→ **Problem details**: Output must match the data below exactly from its first line through the line that contains "Open the KakaoNavi", with no other line.

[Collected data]
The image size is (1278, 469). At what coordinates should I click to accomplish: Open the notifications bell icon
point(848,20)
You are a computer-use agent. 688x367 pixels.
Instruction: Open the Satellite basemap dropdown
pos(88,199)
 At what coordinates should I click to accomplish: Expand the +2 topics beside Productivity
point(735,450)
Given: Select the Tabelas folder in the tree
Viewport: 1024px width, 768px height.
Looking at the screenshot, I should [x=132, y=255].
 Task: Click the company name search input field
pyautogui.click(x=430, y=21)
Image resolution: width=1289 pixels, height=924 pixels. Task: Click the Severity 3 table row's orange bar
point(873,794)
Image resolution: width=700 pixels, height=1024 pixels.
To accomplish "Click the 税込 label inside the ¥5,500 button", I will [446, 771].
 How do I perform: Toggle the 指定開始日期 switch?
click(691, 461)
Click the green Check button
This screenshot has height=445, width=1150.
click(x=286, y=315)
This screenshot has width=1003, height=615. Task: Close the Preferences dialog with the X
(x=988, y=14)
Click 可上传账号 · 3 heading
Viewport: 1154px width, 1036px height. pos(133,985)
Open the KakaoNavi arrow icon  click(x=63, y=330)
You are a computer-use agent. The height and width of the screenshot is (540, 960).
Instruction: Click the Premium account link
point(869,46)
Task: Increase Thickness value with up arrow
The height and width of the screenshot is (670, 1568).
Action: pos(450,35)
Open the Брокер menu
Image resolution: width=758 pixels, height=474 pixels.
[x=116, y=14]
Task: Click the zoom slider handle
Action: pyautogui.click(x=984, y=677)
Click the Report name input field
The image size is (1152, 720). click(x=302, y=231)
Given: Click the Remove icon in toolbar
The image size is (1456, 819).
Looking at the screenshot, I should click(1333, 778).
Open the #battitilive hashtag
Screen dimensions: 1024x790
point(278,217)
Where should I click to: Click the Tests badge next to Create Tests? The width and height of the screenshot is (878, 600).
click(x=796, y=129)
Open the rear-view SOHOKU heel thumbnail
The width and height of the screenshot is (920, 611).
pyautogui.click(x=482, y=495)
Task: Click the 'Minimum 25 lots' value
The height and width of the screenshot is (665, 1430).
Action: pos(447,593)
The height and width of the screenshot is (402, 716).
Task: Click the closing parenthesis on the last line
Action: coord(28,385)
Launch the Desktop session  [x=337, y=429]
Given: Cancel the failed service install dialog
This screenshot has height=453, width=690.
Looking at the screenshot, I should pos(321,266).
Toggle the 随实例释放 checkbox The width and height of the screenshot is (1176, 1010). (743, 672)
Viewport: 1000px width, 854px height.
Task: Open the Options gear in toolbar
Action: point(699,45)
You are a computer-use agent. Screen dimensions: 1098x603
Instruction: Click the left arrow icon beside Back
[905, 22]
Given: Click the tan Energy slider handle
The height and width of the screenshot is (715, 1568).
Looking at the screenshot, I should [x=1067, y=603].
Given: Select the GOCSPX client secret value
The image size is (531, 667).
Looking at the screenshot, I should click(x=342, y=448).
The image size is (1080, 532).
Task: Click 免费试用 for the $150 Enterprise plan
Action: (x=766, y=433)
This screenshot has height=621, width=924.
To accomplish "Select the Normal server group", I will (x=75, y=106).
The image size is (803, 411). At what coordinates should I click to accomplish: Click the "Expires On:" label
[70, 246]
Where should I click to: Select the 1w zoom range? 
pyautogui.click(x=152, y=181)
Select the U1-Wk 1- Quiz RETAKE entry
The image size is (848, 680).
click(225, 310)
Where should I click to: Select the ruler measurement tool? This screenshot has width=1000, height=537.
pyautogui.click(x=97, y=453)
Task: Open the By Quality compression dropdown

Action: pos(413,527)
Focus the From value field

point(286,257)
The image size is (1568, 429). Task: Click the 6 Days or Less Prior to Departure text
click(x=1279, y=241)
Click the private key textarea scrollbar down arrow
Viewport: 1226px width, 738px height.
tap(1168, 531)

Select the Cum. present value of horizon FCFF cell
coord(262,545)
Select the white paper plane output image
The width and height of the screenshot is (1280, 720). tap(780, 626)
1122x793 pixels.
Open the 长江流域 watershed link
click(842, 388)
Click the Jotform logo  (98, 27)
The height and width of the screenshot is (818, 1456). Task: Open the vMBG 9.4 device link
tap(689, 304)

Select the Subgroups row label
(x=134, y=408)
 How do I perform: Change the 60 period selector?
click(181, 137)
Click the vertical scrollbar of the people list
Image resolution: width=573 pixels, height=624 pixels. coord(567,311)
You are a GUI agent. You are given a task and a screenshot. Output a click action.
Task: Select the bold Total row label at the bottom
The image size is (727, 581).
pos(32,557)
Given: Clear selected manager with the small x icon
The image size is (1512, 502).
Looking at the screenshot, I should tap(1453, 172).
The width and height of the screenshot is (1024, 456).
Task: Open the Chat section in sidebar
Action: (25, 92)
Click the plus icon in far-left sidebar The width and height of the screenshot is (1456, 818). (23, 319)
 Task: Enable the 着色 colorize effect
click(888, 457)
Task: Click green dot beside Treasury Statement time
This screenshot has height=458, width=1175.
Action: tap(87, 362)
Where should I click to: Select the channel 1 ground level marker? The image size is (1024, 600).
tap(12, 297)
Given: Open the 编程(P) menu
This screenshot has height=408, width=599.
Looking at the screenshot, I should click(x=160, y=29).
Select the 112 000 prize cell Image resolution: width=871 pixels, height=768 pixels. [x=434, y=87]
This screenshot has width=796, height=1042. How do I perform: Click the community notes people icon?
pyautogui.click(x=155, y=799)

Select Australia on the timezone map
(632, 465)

→ **Response**:
The image size is (1278, 469). At what coordinates should I click to accomplish: Open the notifications bell icon
point(848,20)
You are a computer-use agent. 688x367 pixels.
Instruction: Open the Satellite basemap dropdown
pos(88,199)
 At what coordinates should I click to accomplish: Expand the +2 topics beside Productivity
point(735,450)
Given: Select the Tabelas folder in the tree
Viewport: 1024px width, 768px height.
Looking at the screenshot, I should [x=132, y=255].
 Task: Click the company name search input field
pyautogui.click(x=430, y=21)
Image resolution: width=1289 pixels, height=924 pixels. Task: Click the Severity 3 table row's orange bar
point(873,794)
Image resolution: width=700 pixels, height=1024 pixels.
To accomplish "Click the 税込 label inside the ¥5,500 button", I will [446, 771].
 How do I perform: Toggle the 指定開始日期 switch?
click(691, 461)
Click the green Check button
This screenshot has height=445, width=1150.
click(x=286, y=315)
This screenshot has width=1003, height=615. Task: Close the Preferences dialog with the X
(x=988, y=14)
Click 可上传账号 · 3 heading
Viewport: 1154px width, 1036px height. pos(133,985)
Open the KakaoNavi arrow icon  click(x=63, y=330)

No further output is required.